# Need advice - rescued babydoll lambs underweight and bloated - help?



## applefoxfarm (Apr 13, 2013)

I hope this is the right forum section for this, if not please advise. Thank you

Last night I unexpectedly came home with two babydoll wethers. They are very small, quite underweight (the backbone and hips are quite noticeable even with the little bit of wool). I was told they are 12 weeks old but I feel they are closer in size at least to about 8 weeks or less. This is coming from limited knowledge but I have seen other babydoll rams and feel these two are quite small overall and underdeveloped.

Their tails have been docked and obviously they are fixed. 

From what I was told they were pulled from the bottle at least two weeks ago, but they are VERY interested in the idea of nursing. They are expecting me to have a bottle when I come near them 
They are drinking some water and eating. I'm unsure of their hay consumption previously, but they seemed quite interested in eating lots of hay and were gobbling it up. I gave them a very limited ammount of 2nd cut and let them munch on first cut as they pleased. 

They were being kept outside on dirt and sawdust previously with a small run in I think (we are in New England, so it has been cold, rainy and 30s or less at night). I have them in a barn on straw/first cut hay and within eyesight of two full grown sheep. They seem to have calmed down some with the big sheep chatting back to them. They seem healthy outside of how skinny and how bloated they are. They are alert and looking for more food.

I have given them a small dish of the pellet sheep food the previous owner had for them. I mixed a little lamb chow in with it but have otherwise kept it the same. 

I put coats them also, which seemed to help them from shivering so much, but they often are doing full body shakes (the sort that fur animals do to fluff up their coats). 

This afternoon I gave them a tiny dose of probiotics each.

So ... now I need some help. Anything is greatly appreciated. I do not know very much about sheep but am very willing to learn and try anything!

Would it be good to put them back on the bottle? At least until they can catch up? I can gladly run out to a Tractor Supply, I saw they carry lamb/kid milk replacer and small milking nipples. I can weight them but offhand they are maybe 15 pounds each.

I was told they have been wormed, I figure they need to be of better weight first before doing that? Also, I was thinking of running fecals to check their worm/egg loads. They have been away from other sheep for a while and were full bottle babies, so I'm not sure of how much contact they even had.

Should I give them unlimited hay? If so, would first cut (mostly timothy and orchard) or second cut be better? The second cut has a lot of clover and orchard grass in it. They are dropping solid pellets right now but they have some dried scouring stuff under their tails (I was going to trim it off).

What about the grain? The previous owner was giving them a full bowl of food a day (not sure of the bowl size). I'd like to switch them over to the lamb chow fully but still unsure of how much they should be getting.

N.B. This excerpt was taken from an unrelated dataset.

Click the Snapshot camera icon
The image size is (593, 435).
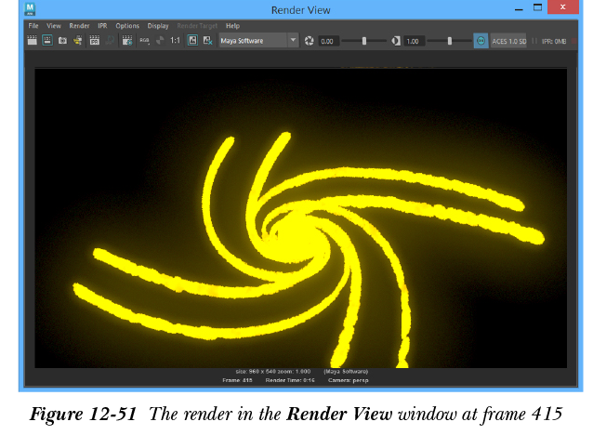(62, 41)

And, should I try to keep them warmer? I can move them into a heated area no problem. I wasn't sure about doing it last night when we got home since they had been outside for quite a while and it could maybe shock them? So I just put small coats on them for last night. They hung out inside the barn with the two pet sheep and several horses (in their own little enclosure of course).

Aye! Sorry for the all the questions. Thank you in advance!


----------



## doxiemoxie (Apr 13, 2013)

First of all, given their poor condition I would be suspicious of any information the original owner told you and would proceed as if the babies hadn't received any care.  First and foremost you need to get them in a warm environment where they aren't shivering.  This might mean inside your house.  Keep them warm or you'll lose them.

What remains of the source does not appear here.